Magnetic resonance imaging shows changes in cerebral blood flow among children with CKD.
Arterial spin labeling uncovered blood flow changes, perhaps reflecting impaired brain function among children with chronic kidney disease (CKD), according to a study published online in the journal Radiology.
Researchers from Taiwan and the United States performed a prospective study to investigate the pathophysiologic effects of CKD on brain function in children. Seventy-three children (mean age 15.80 years) and 57 controls (mean age 15.65 years) participated in the study. The researchers obtained cerebral blood flow measurements (CBF) with an MR imaging arterial spin labeling scheme. All participants underwent neurocognitive measurements with traditional and computerized batteries.

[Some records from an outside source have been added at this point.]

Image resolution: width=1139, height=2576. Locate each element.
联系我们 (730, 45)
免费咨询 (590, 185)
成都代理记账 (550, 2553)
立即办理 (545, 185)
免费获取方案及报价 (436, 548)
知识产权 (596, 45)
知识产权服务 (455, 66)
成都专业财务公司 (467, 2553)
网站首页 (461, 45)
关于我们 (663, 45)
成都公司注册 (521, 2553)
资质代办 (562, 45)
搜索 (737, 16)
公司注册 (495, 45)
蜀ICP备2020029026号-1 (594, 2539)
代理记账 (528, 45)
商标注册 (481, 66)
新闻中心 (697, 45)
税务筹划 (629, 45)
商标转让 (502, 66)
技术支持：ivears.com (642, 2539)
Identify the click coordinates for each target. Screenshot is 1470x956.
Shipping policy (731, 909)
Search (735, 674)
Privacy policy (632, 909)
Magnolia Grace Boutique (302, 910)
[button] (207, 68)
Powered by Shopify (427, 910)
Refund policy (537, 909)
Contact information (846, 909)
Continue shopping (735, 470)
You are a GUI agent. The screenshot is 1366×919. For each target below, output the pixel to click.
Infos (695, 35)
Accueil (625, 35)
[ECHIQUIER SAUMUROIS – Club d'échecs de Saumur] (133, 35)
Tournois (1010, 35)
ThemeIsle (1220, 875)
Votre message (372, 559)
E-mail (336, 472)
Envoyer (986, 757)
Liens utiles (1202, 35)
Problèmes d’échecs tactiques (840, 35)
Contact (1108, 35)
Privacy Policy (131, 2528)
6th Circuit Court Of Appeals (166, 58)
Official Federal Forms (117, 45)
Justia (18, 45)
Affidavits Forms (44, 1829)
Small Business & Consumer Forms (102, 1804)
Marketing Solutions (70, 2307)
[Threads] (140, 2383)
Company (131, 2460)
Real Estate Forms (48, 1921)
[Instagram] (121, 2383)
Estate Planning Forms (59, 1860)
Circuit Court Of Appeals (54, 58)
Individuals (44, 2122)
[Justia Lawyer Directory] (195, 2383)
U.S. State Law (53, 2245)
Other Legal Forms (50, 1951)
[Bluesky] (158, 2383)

“It’s not clear if the brain problems from kidney disease seen in adults are secondary to the hypertension produced by the disease,” coauthor John A. Detre, MD, a professor of neurology and radiology, director of the Center for Functional Neuroimaging in Radiology and vice chair for research in neurology at the Perelman School of Medicine at the University of Pennsylvania in Philadelphia, said in a release. “In our study, we wanted to look at patients with early kidney disease, before they’ve experienced decades of high blood pressure. In doing this, we could separate the kidney disease effects from those of chronic high blood pressure.”
The results showed that patients with CKD showed higher CBF compared with controls. This was attributable to reduced hematocrit level (mean, 60.2 mL/100 g/min 6 9.0 versus 56.5 mL/100 g/min 6 8.0, respectively). White matter CBF showed correlation with blood pressure. This was a finding suggestive of altered cerebrovascular autoregulation. Regional CBF differences between patients and control subjects included regions in the default mode network. In patients with CKD, positive extrema in the
precuneus showed a strong correlation with executive function.
“[This] may indicate compensatory hyperactivity, in which the brain regions are working extra hard to maintain performance,” Detre said in the release. “Another possibility is that there’s a disturbance in the regulation of blood flow in these patients.”
The researchers concluded that systemic effects of estimated glomerular filtration rate, hematocrit level, and blood pressure on CBF and alterations in
regional CBF may reflect impaired brain function underlying neurocognitive symptoms in CKD. These findings further characterize the nature of alterations in brain physiologic features in children, adolescents, and young adults with CKD.
“Cerebral blood flow is a critically important physiological parameter that you can measure in just a few minutes with arterial spin labeling,” Detre said. “This technique provides a noninvasive way of quantifying cerebral blood flow that doesn’t require use of contrast agent, which is contraindicated in patients with kidney dysfunction.”